- [Task to carry out]
Find the line with "The height and" in the data below. Repeat it and every line after it up to the end, exactly, but drop the pictures.

─── Listed records ───

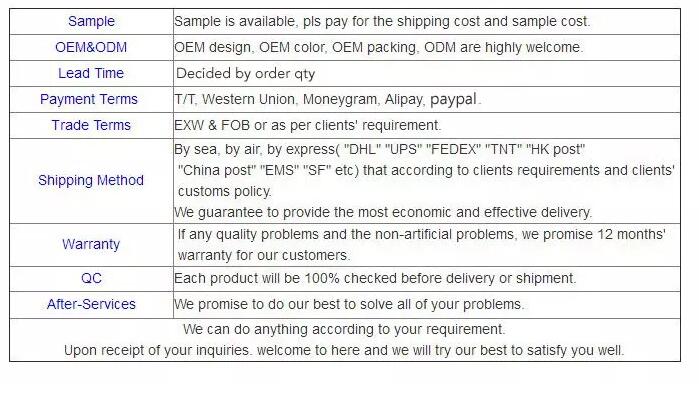The image size is (699, 398).
Task: Click the 100% checked QC description
Action: (375, 279)
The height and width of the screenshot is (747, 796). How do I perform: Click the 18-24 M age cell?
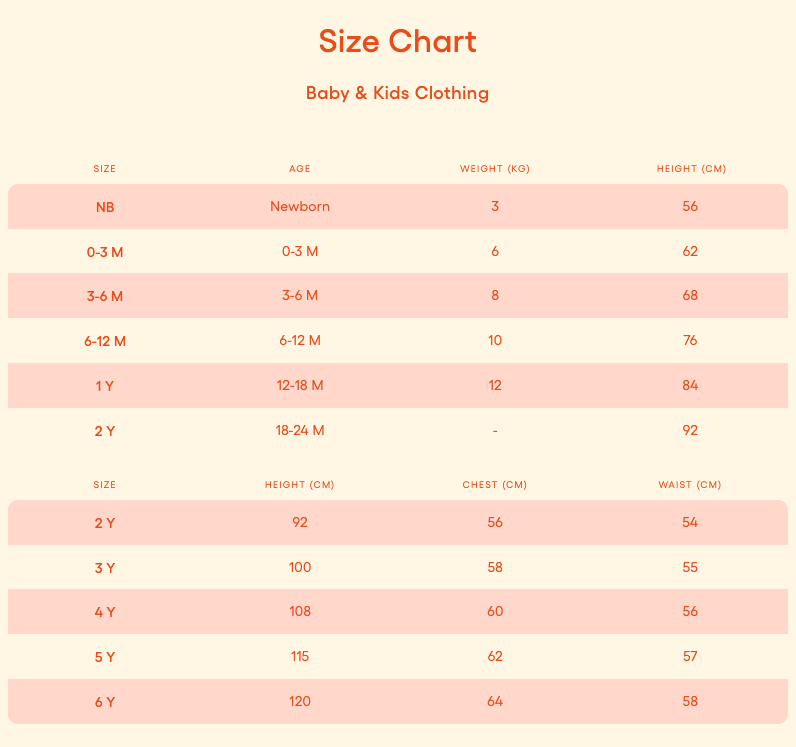point(300,430)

───

- [Solution for this problem]
The height and width of the screenshot is (747, 796). How do I perform: Click the 18-24 M age cell?
point(300,430)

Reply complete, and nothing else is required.